The European Union has reached a tentative deal to partially ban the use of a group of “super” greenhouse gases used in refrigeration and air conditioning.

Hydrofluorocarbons (HFCs) will be capped in 2015 and gradually phased down, with a target to achieve a 79% reduction by 2030.

HFCs are considered to be much more powerful than carbon dioxide in terms of the impact on global warming, accounting for around 2% of EU greenhouse gas emissions.

Under the deal, the EU will also ban the use of HFCs in new equipment in some business sectors and will be banned in new commercial refrigeration by 2022. Very high global warming potential HFCs – over 2,500 times more potent than CO2 – would no longer be used to service and maintain refrigeration equipment from 2020.

EU Climate Commissioner Connie Hedegaard tweeted: “Very important deal reached today on #Fgases. This will deliver substantial emissions reductions and ensure innovation.”

She added: “The #Fgases deal will give renewed political momentum to come to a global agreement on phasing down #Fgases.”

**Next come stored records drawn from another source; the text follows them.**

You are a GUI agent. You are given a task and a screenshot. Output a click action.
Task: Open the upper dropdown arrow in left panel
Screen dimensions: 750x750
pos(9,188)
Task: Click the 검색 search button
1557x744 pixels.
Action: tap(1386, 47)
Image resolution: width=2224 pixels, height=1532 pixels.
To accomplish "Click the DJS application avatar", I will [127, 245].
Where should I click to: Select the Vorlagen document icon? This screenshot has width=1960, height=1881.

F-gases or fluorinated greenhouse gases are a group of chemicals containing fluorine and contribute to a global greenhouse effect.

London-based Environmental Investigation Agency (EIA) welcomed the news as a “progressive and encouraging victory” in the wider fight against climate change.

Clare Perry, Head of EIA’s Global Environment Campaign said: “This is the beginning of the end for HFCs in Europe – at least now the industries involved will be able to see which way the wind is blowing and invest in cleaner, greener alternatives.”

The draft legislation has to be approved by Member State representatives and formally approved by the European Parliament and Council before being adopted early next year.

Earlier this year the European Committee’s Environment Committee backed draft rules where businesses that use banned F-gases would be charged a fee of up to €10 per tonne of CO2.